Another senior official, who is involved in the discussions but not authorized to be identified, said the administration would have liked to have banned the S-300 sale but believed it had an understanding with Russia not to proceed with it. As for the sanctions lifted on the Russian companies, he said that some of them had lapsed anyway and that they were not much to give up compared with the importance of the United Nations resolution.
“We got a major instrument to help advance what we’re trying to do vis-à-vis Iran,” the official said. “Compared to what we gave up, I think we’re in a pretty good place, and we’re certainly better off than where we were in January 2009.”
But there was bipartisan criticism of the moves. David J. Kramer, who oversaw Russia policy in President George W. Bush’s State Department, said the concessions were “premature and unwarranted” without a firm commitment not to transfer the S-300s. “A Russia transfer of those missiles would be much more significant in a negative way than a Russian vote for a watered-down resolution,” he said. “Let’s not forget that Russia supported three previous resolutions and didn’t get ‘rewarded’ for those votes.”
John R. Bolton, who was acting ambassador to the United Nations under Mr. Bush, said Russia’s foreign minister, Sergey V. Lavrov, got the upper hand on the Obama team. “He sensed desperation in the Obama administration on this Iran resolution, and probably extracted all that the traffic would bear,” he said. “The only remaining question is what else he got that we don’t yet know about.”
Representative Adam B. Schiff, Democrat of California and co-chairman of the Nuclear Security Caucus, said that the overall trend in Russian-American relations was good but that he was not sure Moscow agreed to enough teeth in the United Nations resolution to justify the concessions.

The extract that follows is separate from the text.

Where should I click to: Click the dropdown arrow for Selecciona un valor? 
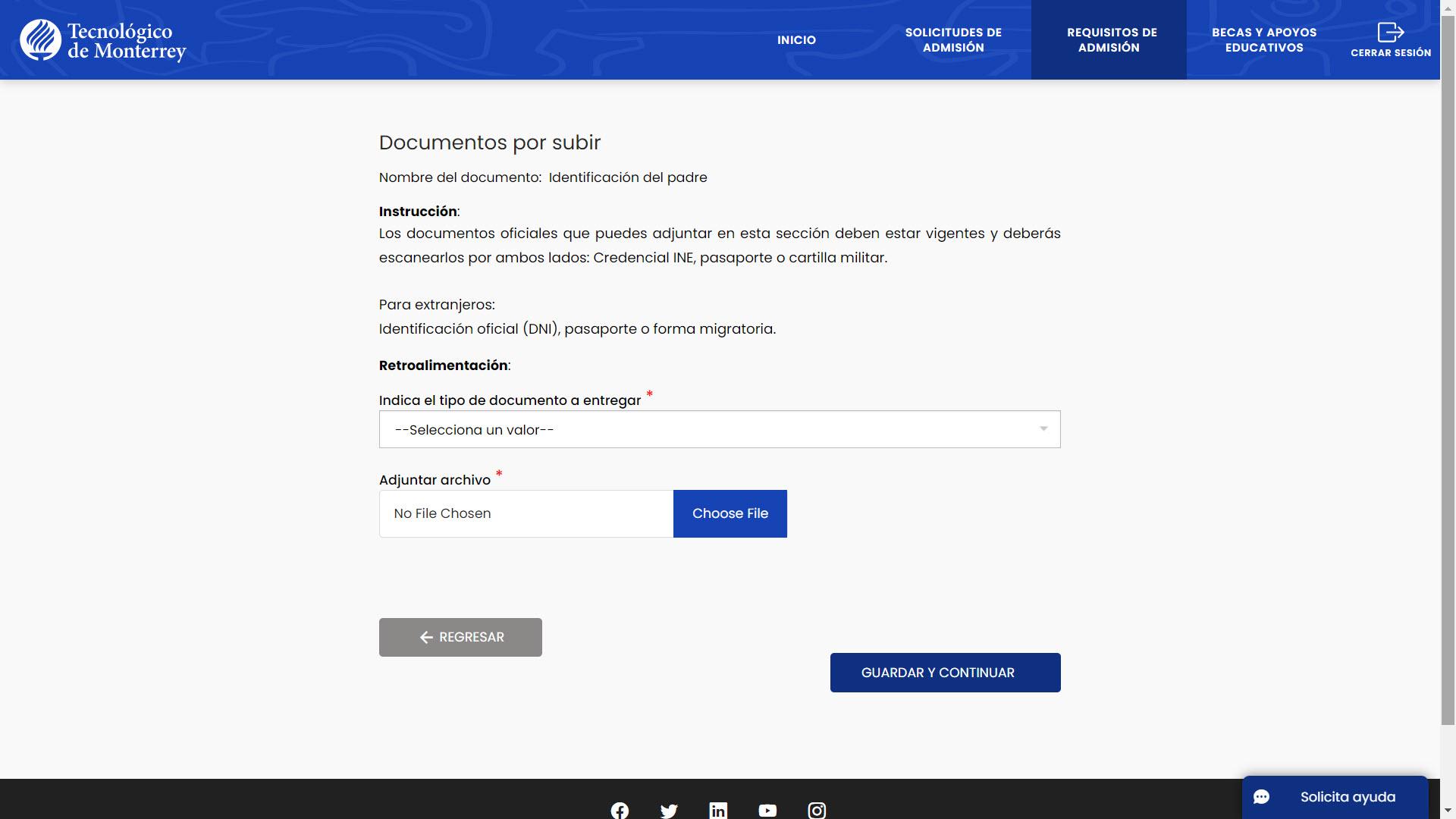pyautogui.click(x=1043, y=429)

“It’s clear Russia is extracting a huge price for its cooperation at the U.N. Security Council on the Iran sanctions,” he said in an interview. On the S-300s, he said, “It’s hard to understand why they would insist on that if they weren’t intending to deliver.”
Representative Edward J. Markey, Democrat of Massachusetts, introduced a measure to reject the civilian nuclear cooperation deal on Thursday. “I believe Russia is continuing to assist Iran’s nuclear program,” he said, citing the civilian nuclear plant at Bushehr built by Russia and set to open this year. “Russia has sold Iran advanced conventional weapons and air defense systems.”
But administration officials said there was no evidence of current arms or technology transfers involving the companies freed of sanctions on Friday. Rosoboronexport, the state arms export corporation, was sanctioned in 2008 for arms sales to Iran, while the Dmitry Mendeleev University of Chemical Technology, the Moscow Aviation Institute and the Tula Instrument Design Bureau were all originally sanctioned in 1999.
Earlier this year the administration lifted sanctions on two other Russian entities, Glavkosmos and the Baltic State Technical University, both sanctioned in 1998 for helping Iran’s missile and weapons programs.